(DATA LISTING Opens)
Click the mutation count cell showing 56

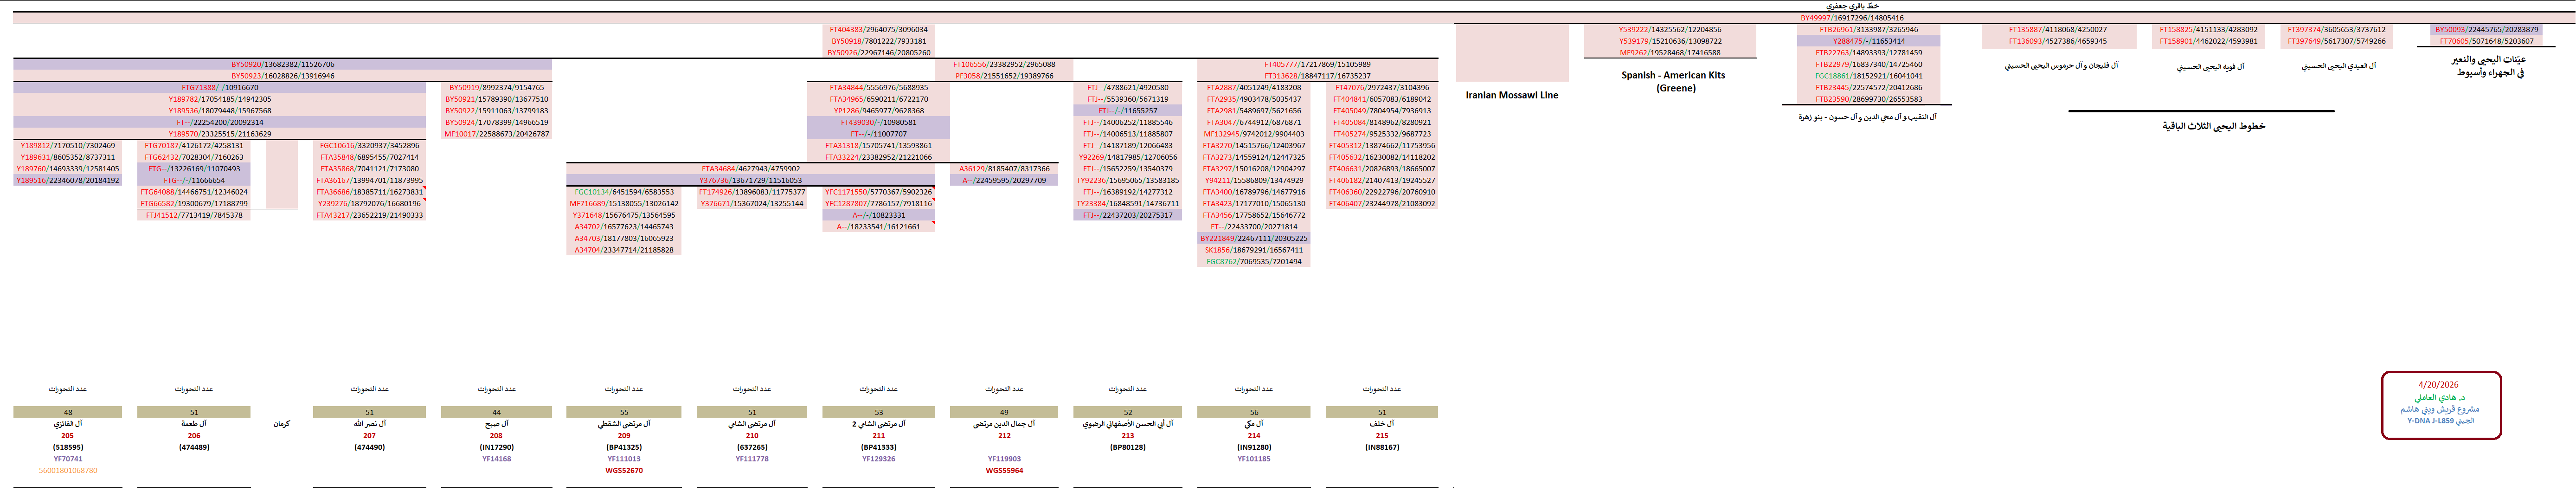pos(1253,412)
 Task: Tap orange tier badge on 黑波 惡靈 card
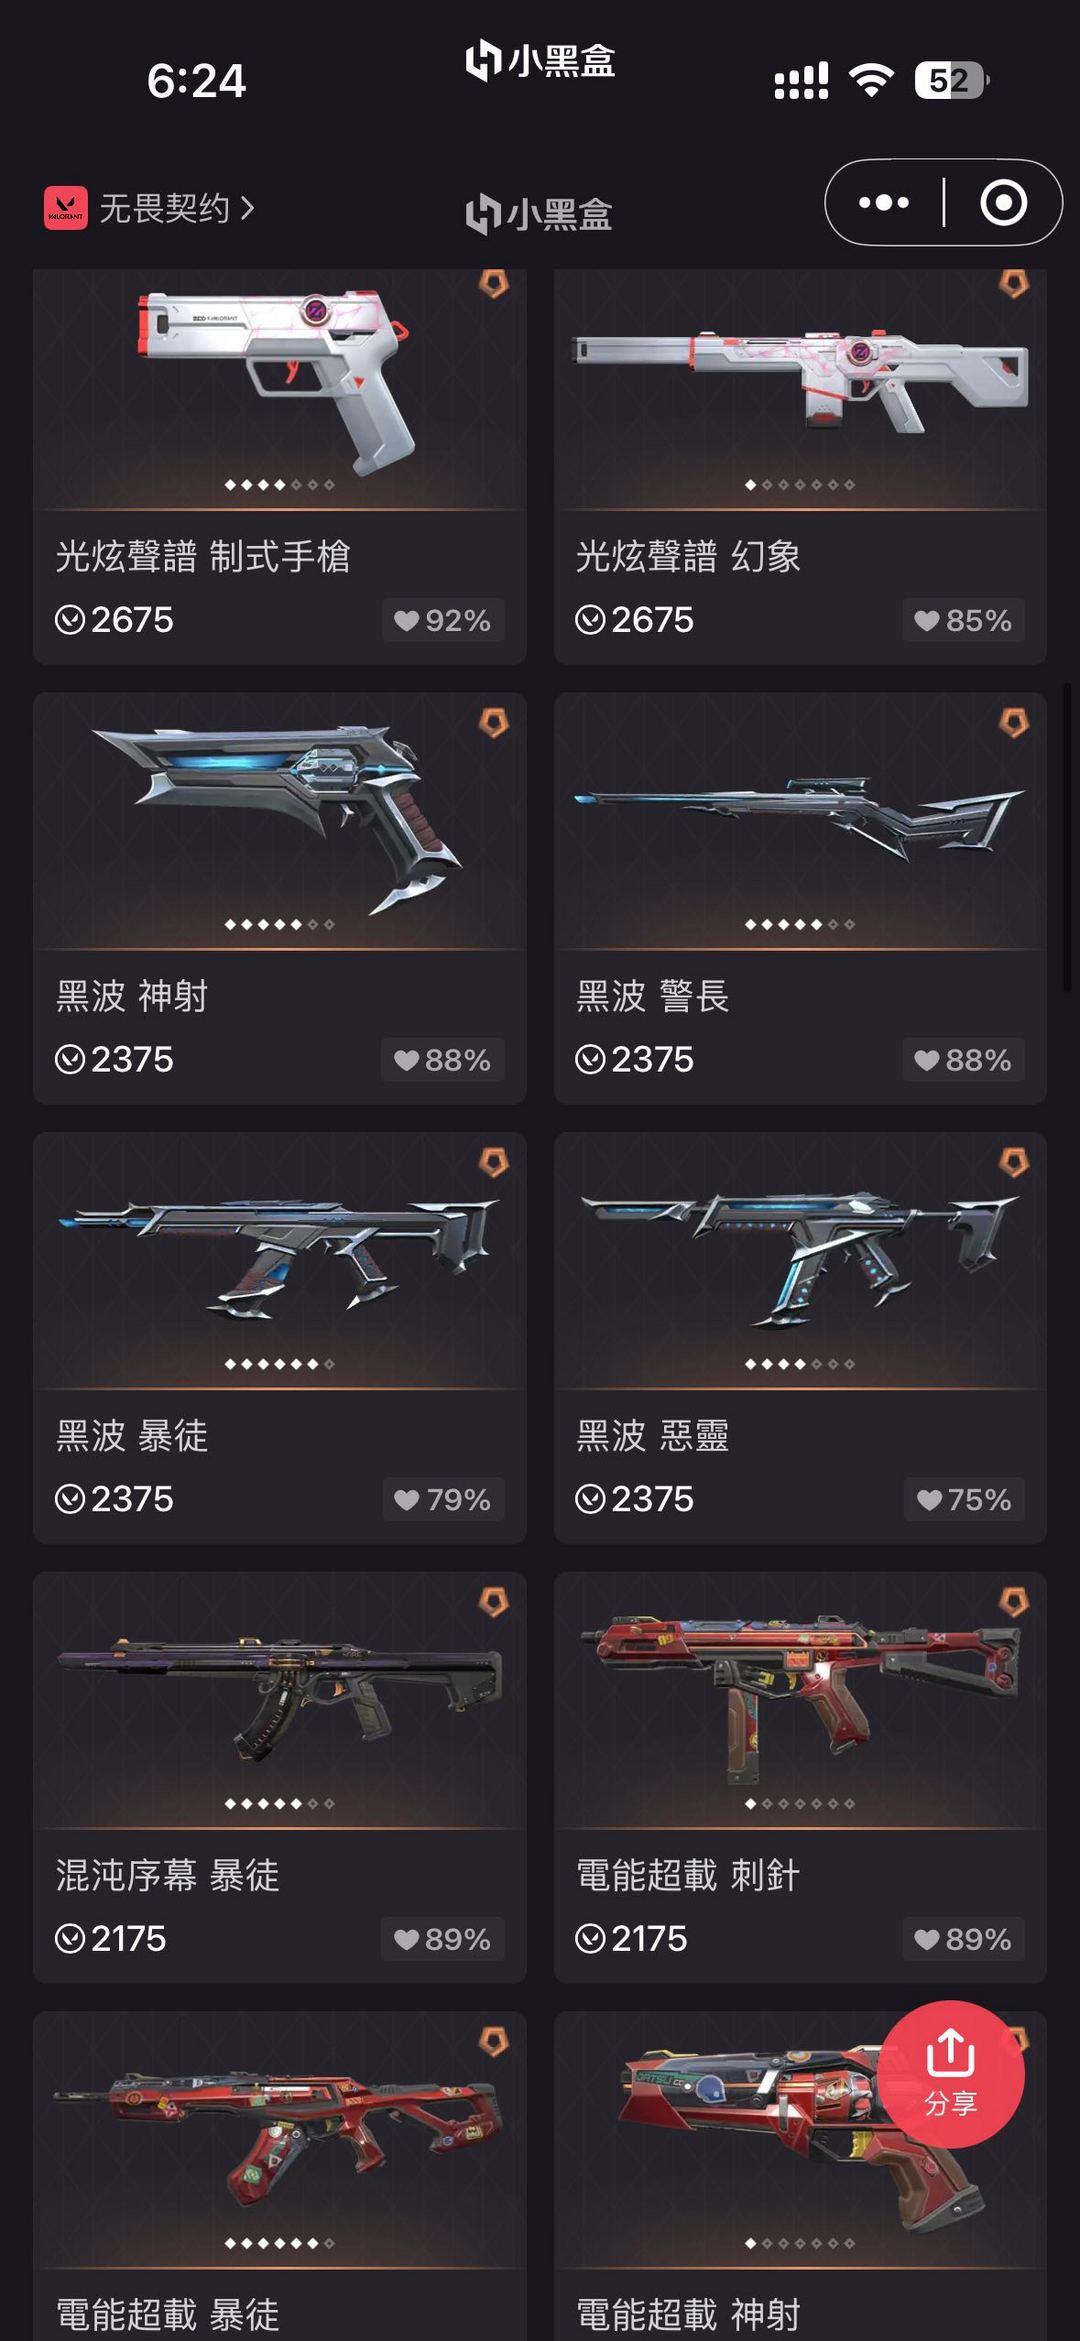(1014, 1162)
(DATA LISTING Closes)
(DATA LISTING Opens)
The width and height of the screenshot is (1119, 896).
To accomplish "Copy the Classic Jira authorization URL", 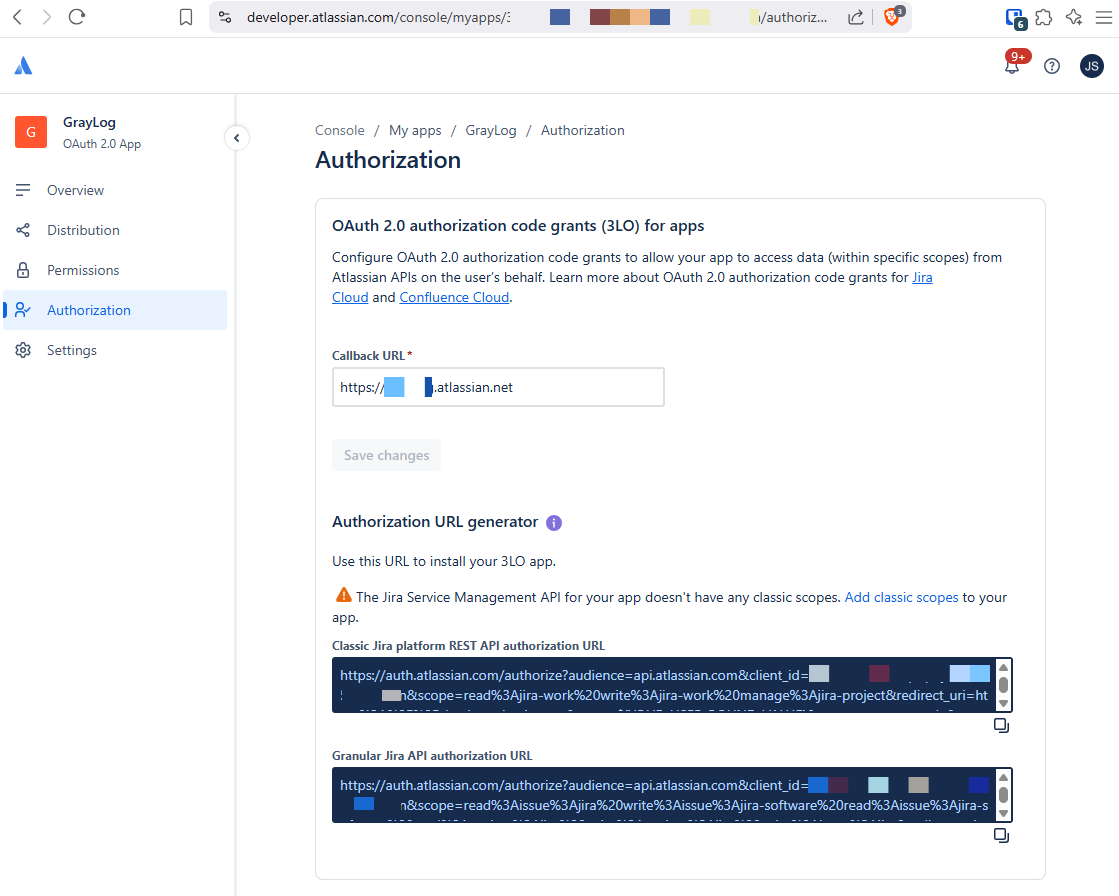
(DATA LISTING Closes)
== WHAT TO DO ==
Of the records above, print only the lines from the one containing "The width and" through the one containing "the Classic Jira", inclusive and unaltered, leaving out pictures.

== RESPONSE TO THIS EXERCISE ==
The width and height of the screenshot is (1119, 896).
To accomplish "Copy the Classic Jira authorization URL", 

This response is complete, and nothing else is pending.